(Trecho da página)
⟨

Aquele ano foi um período marcante na história política do Brasil, na vida de muitos brasileiros com uma visão crítica do seu tempo e na minha própria vida de jovem cidadão recém formado em Direito e estudante de História. Na verdade, a década de 60, por inteira, foi uma fase de grande torvelinho político e cultural, de contestações e debates de valores. Um período marcado pela rebeldia da juventude no mundo inteiro e o explícito confronto de gerações. Foi o tempo das grandes revisões no ideário das esquerdas e onde foram lançadas as sementes das mais belas utopias.
Nesse amplo contexto, o enredo político de minha história pessoal em 68 começa no primeiro dia de março. Cada vez mais ansioso para entender a dimensão sócio-económica e política brasileira e amadurecido ideologicamente pela leitura dos grandes teóricos de esquerda, contudo ignorando muito da nossa realidade social, decidi, no início daquele ano, conhecer a região nordeste para complementar minha educação política. Queria ter um contato vivo com o povo nordestino, conhecer de perto sua sacrificada paisagem humana e geográfica, cuja miséria eu apenas conhecia pincelada nos quadros de Portinari, descrita nas páginas de Josué de Castro, de Graciliano Ramos e defendida pelas bandeiras das Ligas Camponesas, infelizmente arrancadas das mãos de Francisco Julião pelo golpe militar de 1964. Com esse propósito, em Março de 1968, tirei férias como funcionário público e parti para o nordeste.

⟩

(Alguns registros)
⟨

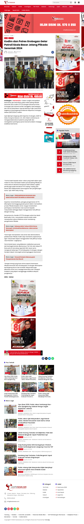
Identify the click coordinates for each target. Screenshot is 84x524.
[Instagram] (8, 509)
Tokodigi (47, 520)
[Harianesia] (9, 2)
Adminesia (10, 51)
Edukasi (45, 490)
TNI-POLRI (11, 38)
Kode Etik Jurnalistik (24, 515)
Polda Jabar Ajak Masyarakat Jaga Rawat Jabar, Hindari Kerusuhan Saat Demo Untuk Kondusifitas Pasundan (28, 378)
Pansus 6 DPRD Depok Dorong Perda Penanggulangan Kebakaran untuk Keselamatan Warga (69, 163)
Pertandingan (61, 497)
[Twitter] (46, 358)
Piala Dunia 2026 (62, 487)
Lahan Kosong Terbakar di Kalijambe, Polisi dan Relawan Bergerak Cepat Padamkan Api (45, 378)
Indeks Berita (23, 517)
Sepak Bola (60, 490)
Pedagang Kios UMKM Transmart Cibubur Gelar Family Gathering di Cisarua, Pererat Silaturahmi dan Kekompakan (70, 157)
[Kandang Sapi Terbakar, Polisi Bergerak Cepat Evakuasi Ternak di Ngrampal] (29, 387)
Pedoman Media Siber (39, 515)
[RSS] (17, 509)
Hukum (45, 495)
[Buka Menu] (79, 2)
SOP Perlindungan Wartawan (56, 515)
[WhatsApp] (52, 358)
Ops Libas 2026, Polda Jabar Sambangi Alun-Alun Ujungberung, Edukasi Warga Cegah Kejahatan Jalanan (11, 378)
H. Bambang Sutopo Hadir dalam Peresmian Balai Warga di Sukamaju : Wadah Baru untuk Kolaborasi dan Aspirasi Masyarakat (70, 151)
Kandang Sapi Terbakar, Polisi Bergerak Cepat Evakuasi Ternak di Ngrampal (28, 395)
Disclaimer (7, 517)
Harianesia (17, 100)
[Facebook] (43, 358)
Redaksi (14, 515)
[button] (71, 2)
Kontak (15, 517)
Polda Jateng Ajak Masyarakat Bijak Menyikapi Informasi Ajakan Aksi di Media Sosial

⟩

(Instrução dada A)
Transcreva do relato sobre 1968 o trecho que começa em "Nesse amplo contexto, o" e segue até "para o nordeste.".
(Instrução dada B)
Indique se cada afirmação concorda com o relato sobre 1968, respondendo sim ou não e citando as palavras do relato que decidem: (i) a década de 60 foi marcada pela rebeldia da juventude; (ii) a viagem ao nordeste começou em dezembro de 1968; (iii) quem narra já conhecia bem a realidade social brasileira.
(Instrução dada C)
Prolongue o relato sobre o ano de 1968 a partir do ponto em que ele termina.
A listagem não é necessária para o que se pede.

(Resposta A)
Nesse amplo contexto, o enredo político de minha história pessoal em 68 começa no primeiro dia de março. Cada vez mais ansioso para entender a dimensão sócio-económica e política brasileira e amadurecido ideologicamente pela leitura dos grandes teóricos de esquerda, contudo ignorando muito da nossa realidade social, decidi, no início daquele ano, conhecer a região nordeste para complementar minha educação política. Queria ter um contato vivo com o povo nordestino, conhecer de perto sua sacrificada paisagem humana e geográfica, cuja miséria eu apenas conhecia pincelada nos quadros de Portinari, descrita nas páginas de Josué de Castro, de Graciliano Ramos e defendida pelas bandeiras das Ligas Camponesas, infelizmente arrancadas das mãos de Francisco Julião pelo golpe militar de 1964. Com esse propósito, em Março de 1968, tirei férias como funcionário público e parti para o nordeste.

(Resposta B)
(i) Sim: "Um período marcado pela rebeldia da juventude no mundo inteiro".
(ii) Não: "em Março de 1968, tirei férias como funcionário público e parti para o nordeste".
(iii) Não: "contudo ignorando muito da nossa realidade social".

(Resposta C)
(…)O nordeste brasileiro, em todos os sentidos, é uma região de contrastes. A estreita faixa costeira, que se estende da Bahia até o Pernambuco traz ainda o trauma ambiental do ciclo da cana-de-açúcar cuja monocultura, nos séculos XVI e XVII, devastou a Mata Atlântica transformando parte da região em grandes e áridas savanas. Mas sempre subindo, rumo ao norte, pude ver zonas de vegetação abundante, regadas por chuvas que caem durante todo o ano e constantemente refrescadas pela brisa acariciante dos ventos alísios. (…)Mas nem tudo era pitoresco nas paisagens que iam se abrindo naquele meu descobrimento do sertão. À medida que penetrava pelos caminhos daquele mundo estranho, quase mágico e dolorosamente verídico, os acontecimentos foram delineando, ante meu espanto, o rosto humano do Nordeste. As expressões visíveis da dor, da resignação e da impotência iam reescrevendo meus ingénuos conceitos de justiça social. O dantesco quadro ia da miséria e da exploração extremas até ao abuso e à arbitrariedade elevadas ao nível da violência física e moral, e não se tratava de pobreza, mas sim da miséria absoluta onde se extingue qualquer traço da dignidade humana. Contaram-me que as pessoas mais empobrecidas tinham de pagar durante toda a vida por um caixão e por um pedaço de terra para serem sepultadas. Que os agentes funerários traficavam com a superstição e atrocidade moral. Segundo eles, aquele que não tivesse sua sepultura seria, eternamente, uma alma penada e seu cadáver, deixado em campo aberto, seria – e era em muitos casos o banquete de certos animais e das aves da rapina.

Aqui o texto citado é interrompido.